Ô Homme, regarde autour de toi et goûte à la colère de ces injustices ! N’as-tu donc plus de dignité que tu ne te révoltes pas à ces injures faites à tes semblables par tes semblables ?
Ecoute autour de toi ces plaintes monter de plus en plus ! Regarde autour de toi se défaire les liens fraternels qui relient les hommes ! Entends monter les cris de douleurs et de colère de plus en plus nombreux !
Ô Homme, indigne-toi que tu ne puisses plus décider souverainement de ton destin ! Indigne-toi que ton cri ne porte plus au cœur de ceux qui te dirigent ! Indigne-toi de ta solitude grandissante au milieu de ce bruit infernal et de ce temps de plus en plus rapide !
Le contrat qui me lie aux autres hommes se délite petit à petit. A chaque assaut de l’égoïsme les fils qui me relient aux autres hommes se tendent et se coupent. Les cris de fureur remplacent petit à petit la musique des joies d’autrefois. La peur prend petit à petit la place de la confiance que j’ai en l’homme. La violence s’insinue dans les amitiés et nous isole chaque jour davantage.
Ô Homme, où t’en vas-tu ? Sur quel chemin t’es-tu engagé que tu baisses la tête sous un joug de plus en plus pesant ? Vers quel horizon sans lumière t’en vas-tu de ce pas si pressé ? Vers quelle solitude t’enfermes-tu ? As-tu oublié ces si belles conquêtes partagées entre tous ? As-tu renoncé à trouver en l’autre ce miroir de toi-même ? As-tu biffé d’un simple détournement de regard toutes ces valeurs qui nous ont porté jusqu’ici ? As-tu oublié ce que tu es ?

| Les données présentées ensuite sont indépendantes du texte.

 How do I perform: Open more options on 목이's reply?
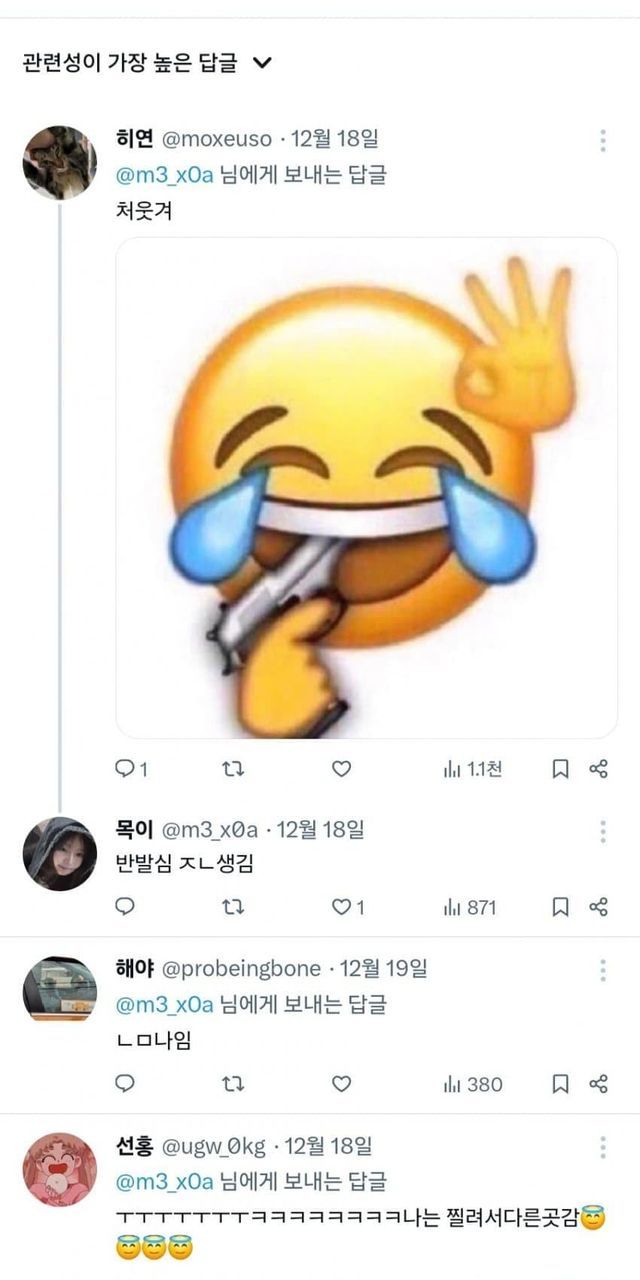coord(603,831)
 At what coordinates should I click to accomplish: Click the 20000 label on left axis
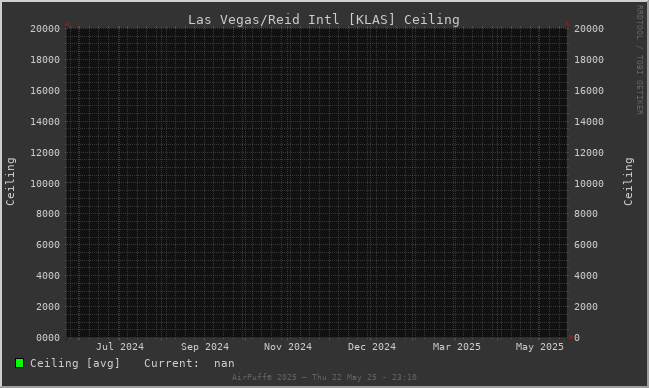pyautogui.click(x=45, y=29)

Regarde cet homme qui renonce à dire ou à faire par fatigue, se dit le matin qu’il le fera le soir et le soir se dit qu’il le fera le matin. Regarde cet autre homme aveuglé de douleur par son métier si pesant. Et regarde cette femme ! Vois son regard empli de tristesse au moment de voler ces quelques pommes qui nourriront un peu ses enfants. Entends le murmure incessant de toutes ces personnes seules, de plus en plus seules.
Ô Homme ! Indigne-toi ! Relève la tête et brise ce bât qui te meurtrit l’âme et le cœur ! Laisse en ton cœur monter cette juste colère qui te fait reconnaître l’injustice et cette fureur qui te la fait combattre ! Joue de nouveau cette musique de l’amour et de l’amitié et retrouve sur ton chemin tous ces hommes qui sont autant de parts de toi-même ! Ô Homme ne renonce pas à ce que tu es ! Indigne-toi de tes semblables qui avilissent et asservissent tes amis, tes frères et tes enfants ! Gronde ta colère à la face de ceux qui ne veulent pas t’entendre !
Ô Homme, regarde en ton cœur les valeurs les plus simples, tes amours les plus belles et ton indignation sera l’outil de la reconstruction de ton monde ! Ô Homme, lorsque, las de ton asservissement, tu relèveras la tête pour te libérer de ton joug, ton indignation sera une précieuse alliée ! Ô Homme, tu trouveras ton indignation qui te permettra de te libérer et de croire de nouveau en toi.